As reported by local outlets and our own Janet Patton, leaders in Nelson, Marion and Bullitt counties are pulling the plug on further warehouse development to offset the eventual removal of the barrel tax that recently made it through the legislature. HB 5 would take effect starting in January 2026, with the bill reaching 100% tax exemption by 2043.

That barrel tax supports schools and local governments that pay for the roads, and other infrastructure that serves the numerous bourbon distilleries and warehouses in a cluster of counties. Most important are the fire departments that have to be ready if and when one of these massive warehouses filled with alcohol goes up in flames — incidents we’ve seen before.

The bourbon industry is in a record expansion of distilleries, warehouses and profits; the international companies that own these labels don’t care about local communities, they just want more money for shareholders. Legislators voted to appease Big Bourbon even though numerous local officials begged them not to take away the support that helps them support the industry.

The bill would hold the industry responsible for payments to school districts, but it’s reduced based on increasing SEEK payments, so eventually the industry’s share would phase out.

This latest development is interesting because as economists like Jason Bailey have noted, Kentucky leaders normally have a much more subservient attitude toward its big industries. When is the last time you saw a judge in a coal county tell a company they couldn’t expand a mine or a mayor in Fayette or Woodford tell a horse person much of anything?

But people like Hutchins know that for the bourbon industry, the brand is Kentucky. They’ve built their warehouses and their distilleries and their bourbon tours and they are here to stay. The state has a much stronger negotiating position than it does with an auto company that could locate anywhere.

Hutchins told me that industry officials are now saying the building moratorium Nelson County put in place last week is some kind of “revenge” or “retribution” for the barrel tax vote. But he’s been mad for almost a decade, when Nelson County implemented a rule that said if a distillery had a 100-acre parcel, they could do anything they wished without planning or zoning authorization.

“That’s the end game I’m trying to accomplish — that distilleries have to go through planning and zoning and that means citizens have a say in what’s going on,” Hutchins said. “I said in my campaign I wanted to revisit zoning and planning and all the ordinances in the county to make them simpler and easier to understand.”

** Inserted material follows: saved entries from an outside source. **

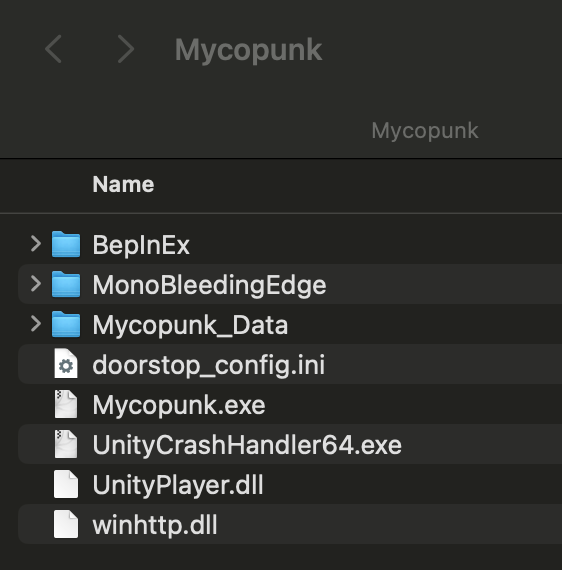Click the Mycopunk window title

248,49
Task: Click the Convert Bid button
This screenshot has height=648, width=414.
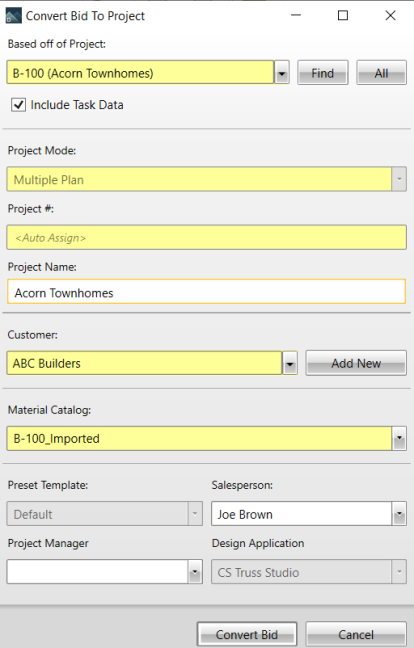Action: [x=247, y=634]
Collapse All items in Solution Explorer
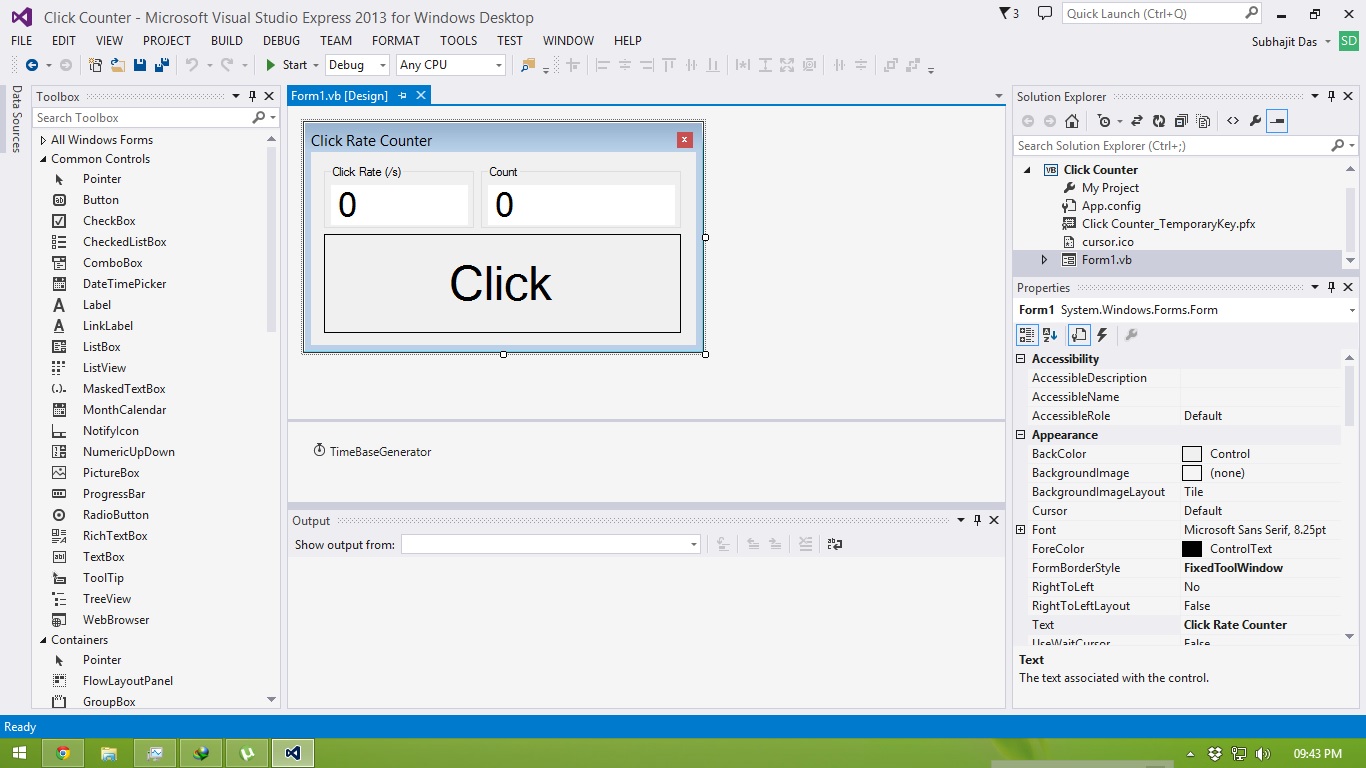The width and height of the screenshot is (1366, 768). click(x=1181, y=120)
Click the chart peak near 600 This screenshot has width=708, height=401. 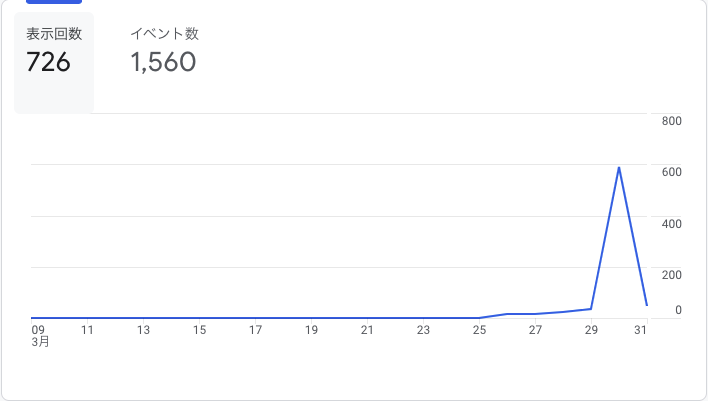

And by the way, Hutchins has seen remarks from disgruntled bourbon execs. But he’s received hundreds of calls, texts and messages in support of his stance (along with the constant complaints about whiskey fungus).

Last August, I wrote about the threat of the tax’s demise, urging lawmakers to stop their historic submission to big industries like coal, horses or bourbon to recognize the mutual good that could be obtained by working together. The extended honeymoon that Kentucky and bourbon have experienced could deepen into a beautiful, mutually beneficial relationship.

“Too often in dealing with our industries, Kentucky’s leaders seem to take the position of hostage negotiators, rather than equal partners,” I wrote. “What if instead they said to bourbon, we need you, you need us, we both know you’re not going anywhere. We both need steady growth, but we don’t need for Kentucky to suffer so you make even more profits for international stakeholders ... Healthy relationships are based on trust and mutual understanding, not threats and subterfuge. We love Kentucky bourbon and we want it to love us back.”

When I mentioned this to Hutchins, he snorted. “Now it’s more like a divorce.”

There’s still time for marriage counseling. But it will require legislators who listen more to local county leaders than bourbon industry donations that reliably come their way every year.